The technological improvements used by the applied traditional methods certainly reduce the cost of work through increasing the information efficiency of each target of geophysical and geological investigation. However, the main costly burden in the general geological exploration is in the geological primary sampling or the geophysical observation directly in the field. For this reason, the shift of searches to the so-called ‘closed’ areas where the objects sought are overlapped by younger geological formations leads to a rise in the cost of work as the depth of deposits from the ground surface increases.

Can an anticipated decline in the production increase rough diamond prices?

The well-known paradigm - ‘a decrease in the rough diamonds production results in higher prices’ - is true in theory, but in practice, the pricing mechanism is much more complicated. Moreover, in recent years, it has got features that were not previously characteristic of the classic ‘diamond pipeline’.

In 2014-2019, the diamond production by volume and by value was stable but the average rough diamonds prices declined steadily, that is, the mining companies’ margins dropped. Cutting companies, despite the fact that they bought the roughs at lower prices from year to year, did not increase their margins, either, as the polished diamond prices declined. The operating profitability of diamond jewellery manufacturers and retail chains remained almost flat over this period, with diamond jewellery sales steadily increasing, at least from 2016 to 2019.

That is, the lower rough diamond prices brought no benefits to diamond miners, diamond cutters, jewellers or sellers ... Who had the benefits?

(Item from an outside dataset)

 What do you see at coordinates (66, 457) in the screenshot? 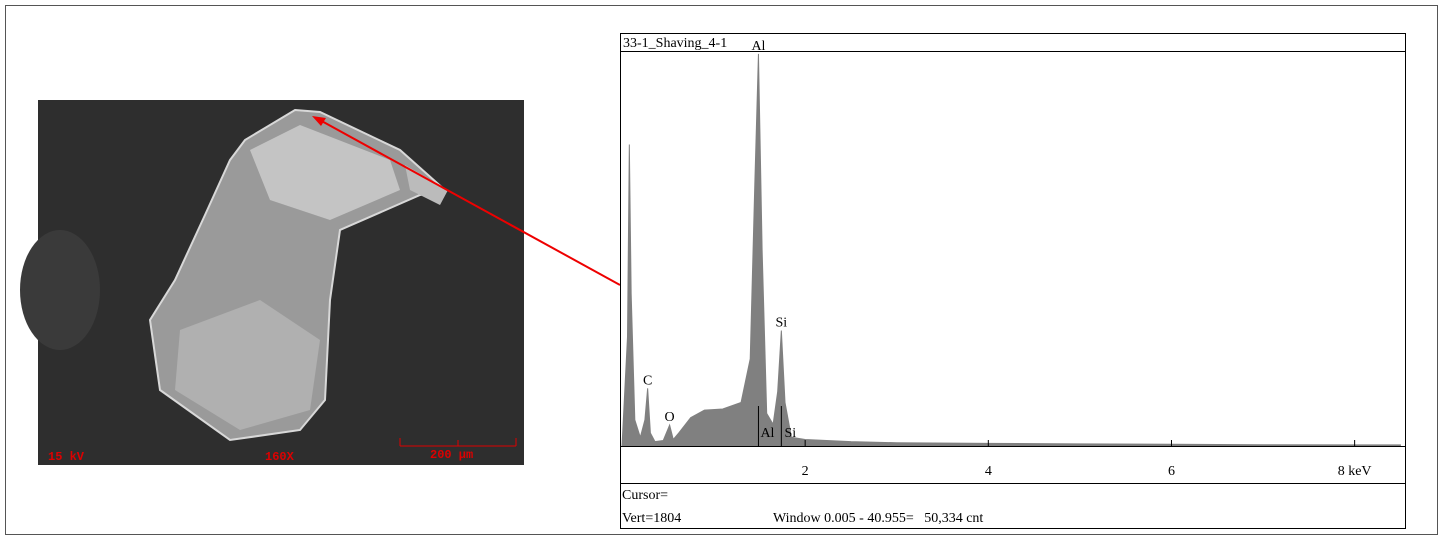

One can assume that in the movement of diamond material of all categories (rough diamonds, polished diamonds, diamond jewellery) there are players who independently make the added value. These are sightholders, traders, dealers - wholesalers-buyers of rough diamonds, polished diamonds, diamond jewellery. It is this group of participants in the process that absorb the margin lost by miners due to lowering the prices of their rough diamonds. Equally, this group of players absorb a share of margins of other participants in the process. Therefore, ideas such as ‘rough diamond overproduction leads to lower prices for rough and polished diamonds’ and vice versa ‘a decrease in the production of rough and polished diamonds leads to higher prices’ lose their relevance today when speculative intermediaries dominate. And the current movement pattern of all categories of the diamond products does not allow us to hope that after the crisis, the rough diamond prices will cease to decline; equally one should not hope that the stability of the cutting and polishing sector, the most vulnerable in the diamond pipeline, will be higher.

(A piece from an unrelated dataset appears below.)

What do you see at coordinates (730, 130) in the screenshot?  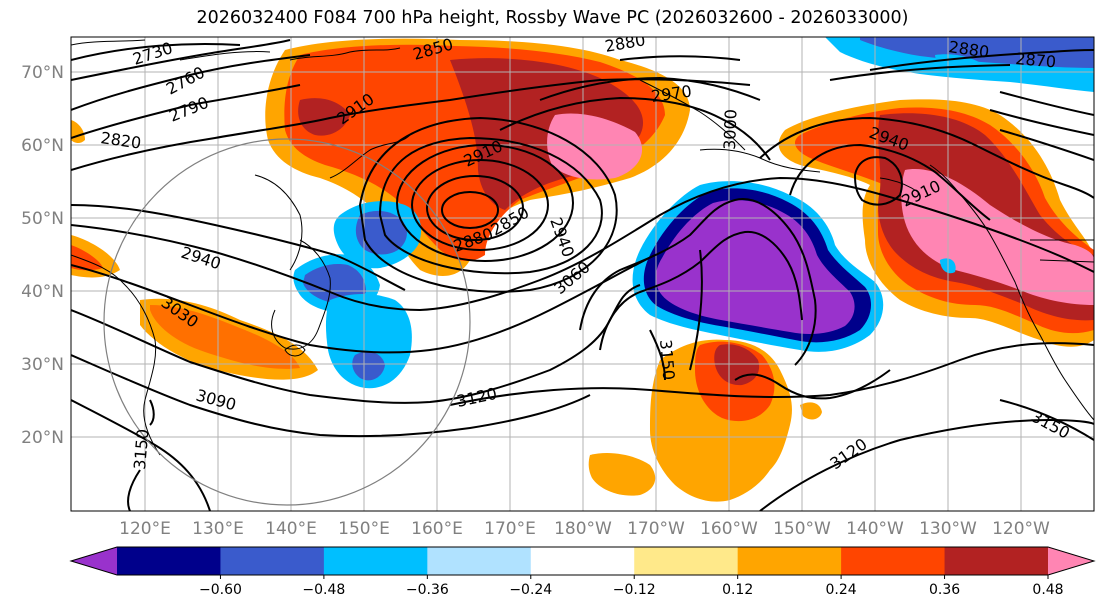 I see `contour-label: 3000` at bounding box center [730, 130].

Will the diamond jewellery market lose its current position due to the reorientation of the consumer interest from the millennials towards other sectors?

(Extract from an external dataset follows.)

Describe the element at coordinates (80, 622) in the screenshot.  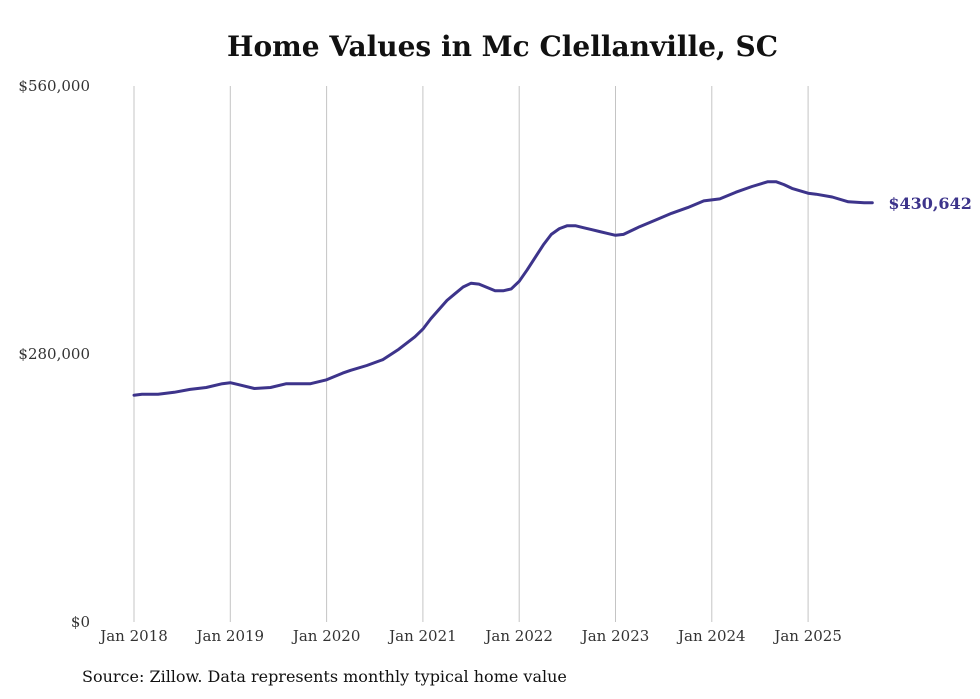
I see `y-tick-label: $0` at that location.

The diamond jewellery market will grow at a moderate pace compared to the last decade. First of all, it is necessary to take into account the relatively low sales of this product, for $85-90 bn a year. For comparison, the sales of sports services (fitness, swimming pools, etc.) amounted to $450 bn in 2019. The global gadget market is estimated at $250-300 bn, and luxury items - in the range of $200-250 bn. Given the growth of the global economy’s GDP - and accordingly, the growth of consumption possibilities of the population of most countries, there is no reason to suppose a decrease in the diamond sector that is very insignificant by volume. This refers to the millennials who are entering their marriage age and gaining financial sufficiency in the next decade.

How serious is the threat to the natural diamond jewellery market from the synthetic diamond jewellery market?

As the modern history shows, the development of the man-created diamond jewellery market does not pose a threat to the natural diamond market. Five to seven years ago, an active discussion of this problem began and the apocalyptic scenarios dominated that did not come true. This is evidenced by the market statistics and a significant loss of media’s interest in the issue. The synthetic diamonds will find their niche in the luxury fashion jewellery market, but this category of goods is not an alternative to natural diamonds.